演習課題:
PPAについての出典文書のうち、「しかし、電力を送電する際には」から「ーを圧迫せずに導入できます。」までを両端も含めて書き直し、その中の「発電事業者」を「発電会社」に置き換えてください。

出典文書:

════════

しかし、電力を送電する際には一般の送配電網を利用するため、託送料金が発生することは覚えておきましょう。
2つのPPAの違いと使い分け
比較項目 | オンサイトPPA | オフサイトPPA |
---|---|---|
設備設置場所 | 自社敷地内 | 発電事業者の外部施設 |
電力の使用形態 | 自家消費型 | 送電網経由で使用 |
BCP対応 | ◎(非常用電源として利用可能) | △(非常用には不向き) |
対象企業 | 中小企業、店舗など | 大規模施設、エリア展開企業 |
PPAのメリット|コスト・電力・企業価値
PPAのメリットは下記のようなものがあります。
初期投資ゼロで導入できる仕組み
PPAの最大の魅力は、設備投資の初期費用がかからない点です。発電事業者が太陽光パネルの設置から運用・保守まですべてを担うため、企業側はキャッシュフローを圧迫せずに導入できます。
電気代の削減と価格変動リスクの回避
近年のエネルギー価格高騰により、企業の電力コスト負担が深刻化しています。PPAなら、再エネを直接利用することで、価格変動の影響を受けにくく、安定的なコスト管理が可能です。

════════

データ:
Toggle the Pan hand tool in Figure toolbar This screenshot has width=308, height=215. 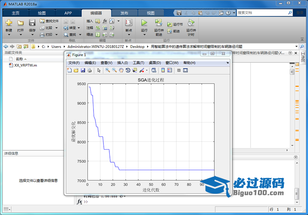pos(121,70)
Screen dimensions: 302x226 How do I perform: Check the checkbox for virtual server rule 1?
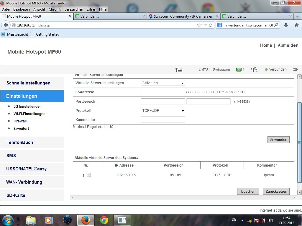[89, 175]
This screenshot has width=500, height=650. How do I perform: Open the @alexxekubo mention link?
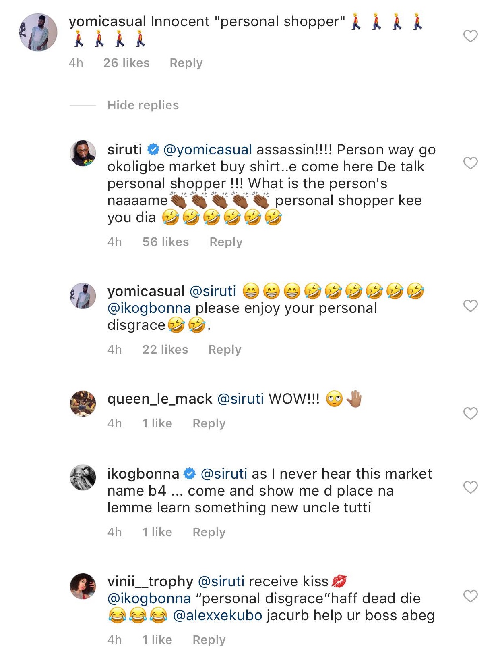(x=217, y=616)
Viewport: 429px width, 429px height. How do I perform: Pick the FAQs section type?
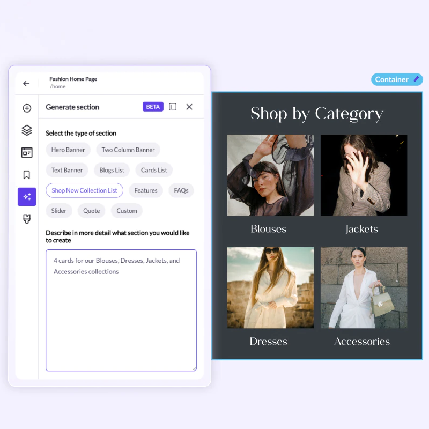click(x=181, y=190)
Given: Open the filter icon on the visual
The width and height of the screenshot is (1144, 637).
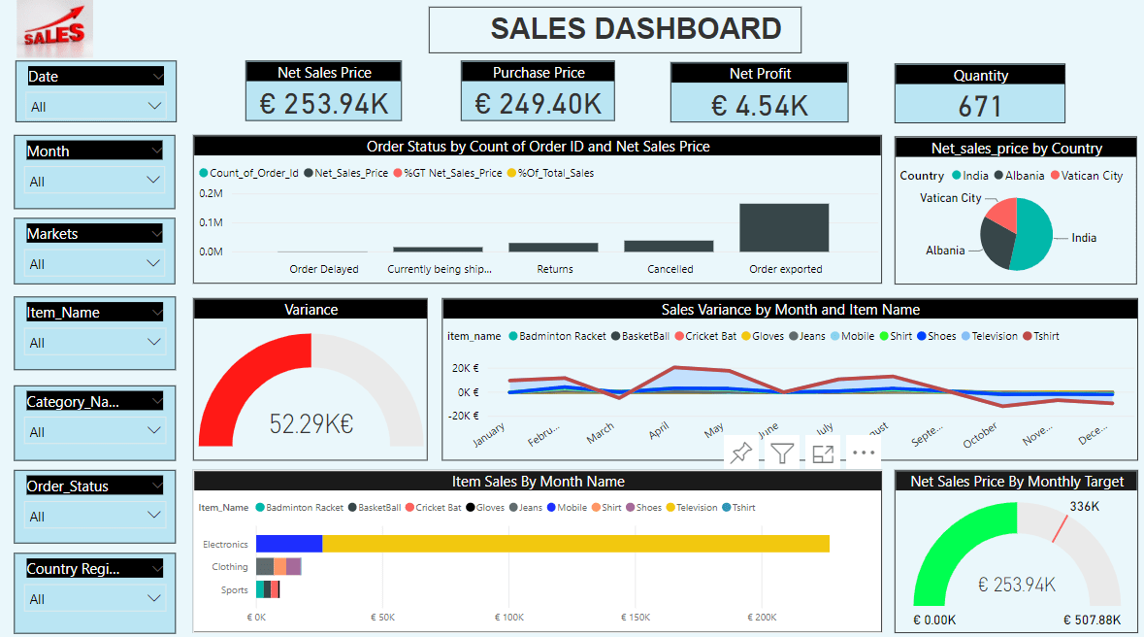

════════

期待される出力:
しかし、電力を送電する際には一般の送配電網を利用するため、託送料金が発生することは覚えておきましょう。
2つのPPAの違いと使い分け
比較項目 | オンサイトPPA | オフサイトPPA |
---|---|---|
設備設置場所 | 自社敷地内 | 発電会社の外部施設 |
電力の使用形態 | 自家消費型 | 送電網経由で使用 |
BCP対応 | ◎(非常用電源として利用可能) | △(非常用には不向き) |
対象企業 | 中小企業、店舗など | 大規模施設、エリア展開企業 |
PPAのメリット|コスト・電力・企業価値
PPAのメリットは下記のようなものがあります。
初期投資ゼロで導入できる仕組み
PPAの最大の魅力は、設備投資の初期費用がかからない点です。発電会社が太陽光パネルの設置から運用・保守まですべてを担うため、企業側はキャッシュフローを圧迫せずに導入できます。